Each enrollment period has different guidelines, so be sure to review them carefully or discuss them with your Health Plus Life professional.

Your initial enrollment in Original Medicare will go through the Social Security Administration, but after that, Health Plus Life is here for all your Medicare questions and needs. We’ll help evaluate your health and financial situation and recommend the best combination of Medicare plans for you. 

What Happens After the Annual Enrollment Period

Special Enrollment Periods (SEP) provide additional enrollment periods outside of your Initial Enrollment Period and can be beneficial for people who have missed the Annual Enrollment Period — but not everyone will qualify for this special period to make changes to their Medicare coverage or enroll in a plan.
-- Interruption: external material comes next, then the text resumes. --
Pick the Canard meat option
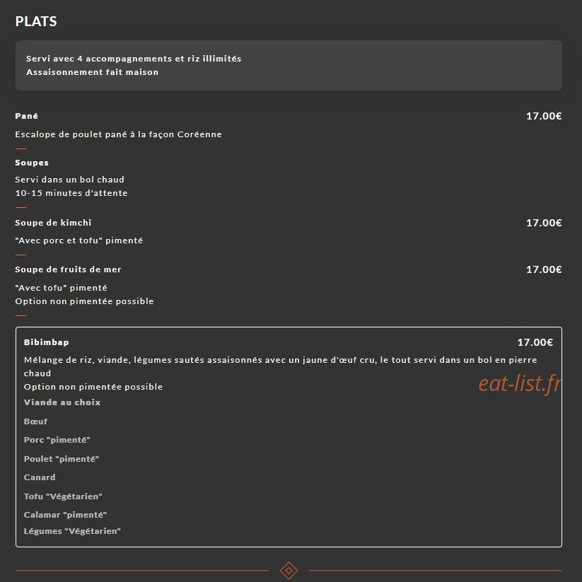582x582 pixels. click(x=40, y=477)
Qualifications for SEPs can vary based on your specific situation, but here are some common reasons:

  • Relocation: If you have moved to an address outside of your current plan’s service area, you may qualify for a SEP.
  • Loss of coverage: If you have lost your existing health coverage, such as employer-sponsored health insurance, you may qualify.
  • Assistance: If you become eligible for other assistance programs such as Medicaid or Extra Help prescription drug costs. You may qualify.
  • Other: Some other special circumstances, such as a natural disaster or being incarcerated, may make you eligible for a SEP.

Frequently Asked Questions About Medicare Effective Dates

What day of the month does Medicare become effective?

Medicare becomes effective on the first day of the month.

Is Medicare Advantage effective immediately?

In general, Medicare Advantage plans often have specific enrollment dates during which you can join or switch plans. When you enroll, you will be informed of your new plan’s effective date.

Does Medicare start the month you turn 65 or the month after?

Medicare eligibility typically begins on the first day of the month you turn 65, but you can apply up to 3 or 4 months prior, depending on your birth date.

Are Medicare benefits ever retroactive to my application date?

If you are eligible for premium-free Part A Medicare. Part A will backdate (retroactively) to 6 months from when you signed up, but not earlier than when you first became eligible for Medicare. 

Are there any benefits to delaying Medicare enrollment?

There are pros and cons to delaying enrollment. For those who have Extended Employer Coverage, they can continue enjoying these benefits and avoid any potential gaps in coverage by delaying enrollment. They can also save by delaying Medicare premiums, deductibles, or out-of-pocket costs.

It may be beneficial if your spouse is still working and covered by employer health insurance. This lets you coordinate your enrollment with spousal coverage and optimize your health coverage as a couple.

Are there downsides to delaying Medicare enrollment?

If you delay enrollment beyond your Initial Enrollment Period and do not qualify for a Special Enrollment Period, you may face late enrollment penalties. If you delay, you may face a gap in medical insurance coverage and potentially high healthcare costs. You may be exposed to unforeseen health events requiring unexpected out-of-pocket expenses that Medicare may have covered.